▸ DATASET RECORDS

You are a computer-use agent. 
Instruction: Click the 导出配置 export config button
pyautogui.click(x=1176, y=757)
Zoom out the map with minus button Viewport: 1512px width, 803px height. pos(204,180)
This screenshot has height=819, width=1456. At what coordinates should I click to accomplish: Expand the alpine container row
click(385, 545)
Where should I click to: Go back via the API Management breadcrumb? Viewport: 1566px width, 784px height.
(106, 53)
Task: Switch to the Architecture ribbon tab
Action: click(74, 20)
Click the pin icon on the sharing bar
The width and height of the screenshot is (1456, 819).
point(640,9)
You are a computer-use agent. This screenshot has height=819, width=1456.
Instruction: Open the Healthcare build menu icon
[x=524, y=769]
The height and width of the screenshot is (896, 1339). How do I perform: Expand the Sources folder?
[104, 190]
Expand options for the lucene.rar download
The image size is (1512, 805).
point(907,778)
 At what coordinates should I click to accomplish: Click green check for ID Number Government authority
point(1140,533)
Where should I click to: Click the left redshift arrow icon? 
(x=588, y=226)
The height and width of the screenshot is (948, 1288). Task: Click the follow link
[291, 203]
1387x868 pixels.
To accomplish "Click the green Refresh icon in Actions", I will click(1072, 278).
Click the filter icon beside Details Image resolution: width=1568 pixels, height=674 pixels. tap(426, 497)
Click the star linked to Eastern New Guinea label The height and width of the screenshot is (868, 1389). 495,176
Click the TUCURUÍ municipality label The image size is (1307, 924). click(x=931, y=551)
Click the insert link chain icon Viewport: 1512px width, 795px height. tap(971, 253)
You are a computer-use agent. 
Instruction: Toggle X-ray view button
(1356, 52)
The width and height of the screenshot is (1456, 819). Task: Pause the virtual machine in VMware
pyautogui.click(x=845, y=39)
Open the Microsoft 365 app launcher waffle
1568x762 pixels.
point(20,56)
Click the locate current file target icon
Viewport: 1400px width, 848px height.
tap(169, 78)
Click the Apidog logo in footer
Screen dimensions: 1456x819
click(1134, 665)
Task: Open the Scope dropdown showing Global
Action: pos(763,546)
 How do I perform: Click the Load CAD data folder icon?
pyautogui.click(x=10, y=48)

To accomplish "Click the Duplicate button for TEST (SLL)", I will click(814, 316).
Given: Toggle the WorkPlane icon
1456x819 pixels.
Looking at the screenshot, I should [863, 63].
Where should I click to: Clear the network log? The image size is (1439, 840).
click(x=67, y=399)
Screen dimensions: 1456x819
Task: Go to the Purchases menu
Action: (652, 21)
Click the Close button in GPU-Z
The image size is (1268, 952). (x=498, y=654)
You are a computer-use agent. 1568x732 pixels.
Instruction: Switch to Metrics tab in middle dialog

▸ YOUR INSTRUCTIONS
Word for word, print the listing above once more.

▸ ANSWER BOX
You are a computer-use agent. 
Instruction: Click the 导出配置 export config button
pyautogui.click(x=1176, y=757)
Zoom out the map with minus button Viewport: 1512px width, 803px height. pos(204,180)
This screenshot has height=819, width=1456. At what coordinates should I click to accomplish: Expand the alpine container row
click(385, 545)
Where should I click to: Go back via the API Management breadcrumb? Viewport: 1566px width, 784px height.
(106, 53)
Task: Switch to the Architecture ribbon tab
Action: click(74, 20)
Click the pin icon on the sharing bar
The width and height of the screenshot is (1456, 819).
point(640,9)
You are a computer-use agent. This screenshot has height=819, width=1456.
Instruction: Open the Healthcare build menu icon
[x=524, y=769]
The height and width of the screenshot is (896, 1339). How do I perform: Expand the Sources folder?
[104, 190]
Expand options for the lucene.rar download
The image size is (1512, 805).
point(907,778)
 At what coordinates should I click to accomplish: Click green check for ID Number Government authority
point(1140,533)
Where should I click to: Click the left redshift arrow icon? 
(x=588, y=226)
The height and width of the screenshot is (948, 1288). Task: Click the follow link
[291, 203]
1387x868 pixels.
To accomplish "Click the green Refresh icon in Actions", I will click(1072, 278).
Click the filter icon beside Details Image resolution: width=1568 pixels, height=674 pixels. tap(426, 497)
Click the star linked to Eastern New Guinea label The height and width of the screenshot is (868, 1389). 495,176
Click the TUCURUÍ municipality label The image size is (1307, 924). click(x=931, y=551)
Click the insert link chain icon Viewport: 1512px width, 795px height. tap(971, 253)
You are a computer-use agent. 
Instruction: Toggle X-ray view button
(1356, 52)
The width and height of the screenshot is (1456, 819). Task: Pause the virtual machine in VMware
pyautogui.click(x=845, y=39)
Open the Microsoft 365 app launcher waffle
1568x762 pixels.
point(20,56)
Click the locate current file target icon
Viewport: 1400px width, 848px height.
tap(169, 78)
Click the Apidog logo in footer
Screen dimensions: 1456x819
click(1134, 665)
Task: Open the Scope dropdown showing Global
Action: pos(763,546)
 How do I perform: Click the Load CAD data folder icon?
pyautogui.click(x=10, y=48)

To accomplish "Click the Duplicate button for TEST (SLL)", I will click(814, 316).
Given: Toggle the WorkPlane icon
1456x819 pixels.
Looking at the screenshot, I should [863, 63].
Where should I click to: Clear the network log? The image size is (1439, 840).
click(x=67, y=399)
Screen dimensions: 1456x819
Task: Go to the Purchases menu
Action: (652, 21)
Click the Close button in GPU-Z
The image size is (1268, 952). (x=498, y=654)
You are a computer-use agent. 1568x732 pixels.
Instruction: Switch to Metrics tab in middle dialog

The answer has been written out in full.